In [1]:
import re
import string
import nltk
from nltk.stem import PorterStemmer
from nltk.stem.wordnet import WordNetLemmatizer
import spacy
import pandas as pd
import pickle

# Load spacy
nlp = spacy.load('en_core_web_sm')

def clean_string(text, stem="None"):
    
    final_string = ""

    # Make lower
    text = text.lower()

    # Remove line breaks
    text = re.sub(r'\n', '', text)

    # Remove puncuation
    translator = str.maketrans('', '', string.punctuation)
    text = text.translate(translator)

    # Remove stop words
    text = text.split()
    useless_words = nltk.corpus.stopwords.words("english")

    text_filtered = [word for word in text if not word in useless_words]

    # Remove numbers
    text_filtered = [re.sub(r'\w*\d\w*', '', w) for w in text_filtered]

    # Stem or Lemmatize
    if stem == 'Stem':
        stemmer = PorterStemmer() 
        text_stemmed = [stemmer.stem(y) for y in text_filtered]
    elif stem == 'Lem':
        lem = WordNetLemmatizer()
        text_stemmed = [lem.lemmatize(y) for y in text_filtered]
    elif stem == 'Spacy':
        text_filtered = nlp(' '.join(text_filtered))
        text_stemmed = [y.lemma_ for y in text_filtered]
    else:
        text_stemmed = text_filtered

    final_string = ' '.join(text_stemmed)

    return final_string

In [2]:
def splitToList(df):
    sentenceList = []
    for index, row in df.iterrows():
        tempList = []
        tempRow = row['MDA'].split('.')
        for x in tempRow:
            if len(x) > 30 and not x[:5].isupper() and '#160' not in x:
                tempList.append(clean_string(x, stem='Stem'))
        sentenceList.append(tempList)
    return sentenceList

In [3]:
from transformers import BertTokenizer, TFBertForSequenceClassification
from transformers import pipeline
import tensorflow as tf

finbert = TFBertForSequenceClassification.from_pretrained('yiyanghkust/finbert-tone',num_labels=3)
tokenizer = BertTokenizer.from_pretrained('yiyanghkust/finbert-tone')
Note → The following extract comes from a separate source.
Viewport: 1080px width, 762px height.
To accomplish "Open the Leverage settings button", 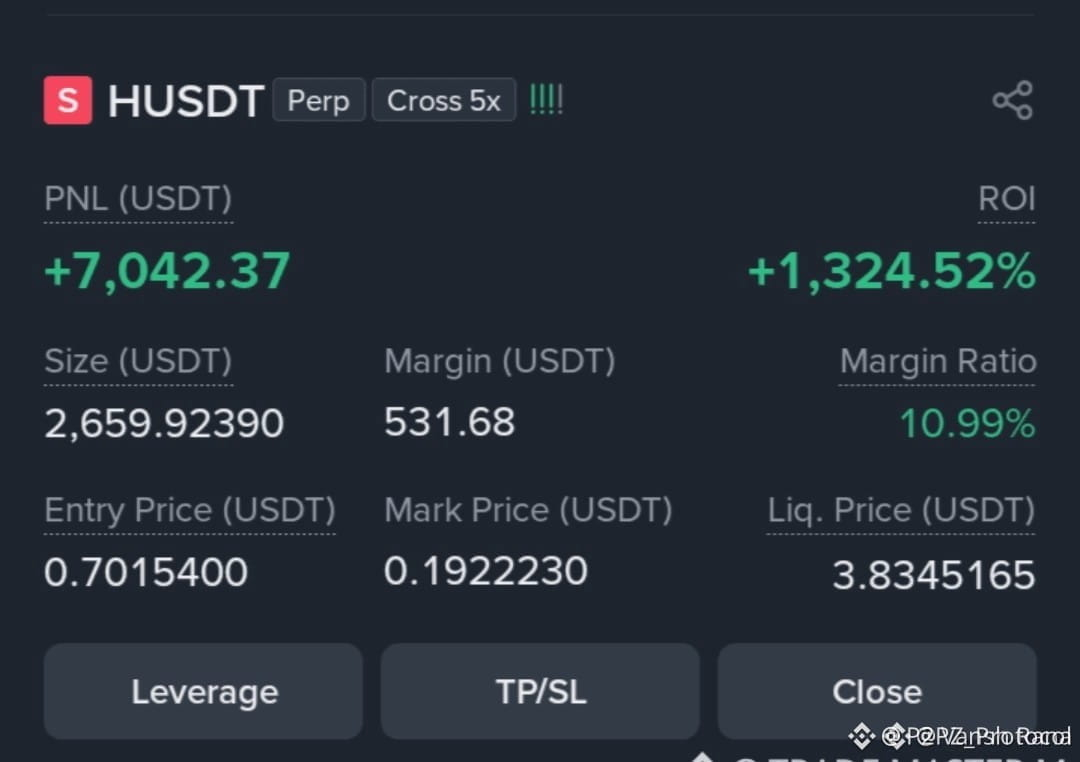I will [x=203, y=691].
nlp = pipeline("sentiment-analysis", model=finbert, tokenizer=tokenizer)
def modeling(df):
    sentenceList = []
    for index, row in df.iterrows():
        tempList = []
        tempRow = row['MDAList']
        for x in tempRow:
            sents = nlp(x)
            tempList.append(sents)
        sentenceList.append(tempList)
    return sentenceList    

Metal device set to: Apple M1 Max

systemMemory: 32.00 GB
maxCacheSize: 10.67 GB



2022-06-21 19:01:05.947505: I tensorflow/core/common_runtime/pluggable_device/pluggable_device_factory.cc:305] Could not identify NUMA node of platform GPU ID 0, defaulting to 0. Your kernel may not have been built with NUMA support.
2022-06-21 19:01:05.947660: I tensorflow/core/common_runtime/pluggable_device/pluggable_device_factory.cc:271] Created TensorFlow device (/job:localhost/replica:0/task:0/device:GPU:0 with 0 MB memory) -> physical PluggableDevice (device: 0, name: METAL, pci bus id: <undefined>)
All model checkpoint layers were used when initializing TFBertForSequenceClassification.

All the layers of TFBertForSequenceClassification were initialized from the model checkpoint at yiyanghkust/finbert-tone.
If your task is similar to the task the model of the checkpoint was trained on, you can already use TFBertForSequenceClassification for predictions without further training.


In [4]:
CompanyTickers = [
    # 'AAPl',
    # 'TSLA', 
    # 'LULU',
    # 'SQ',
    # 'MSFT',
    # 'GOOG', 
    # 'KO',
    # 'XOM',
    # 'MCD',
    'GS'
    # 'JPM'
]

In [None]:
/Users/chrisjackson/LHL/Final Project/Initial Data/GS.pkl

In [7]:
for ticker in CompanyTickers:
    df = pd.read_pickle('/Users/chrisjackson/LHL/Final Project/Initial Data/GS.pkl')
    df['MDAList'] = splitToList(df)
    print(ticker, 'split')
    df['analyzed'] = modeling(df)
    print(ticker, 'analyzed')
    open_file = open(ticker + 'Analyzed.pkl', "wb")
    pickle.dump(df, open_file)
    open_file.close()
    print(ticker, 'pickled')
    

GS split
GS analyzed
GS pickled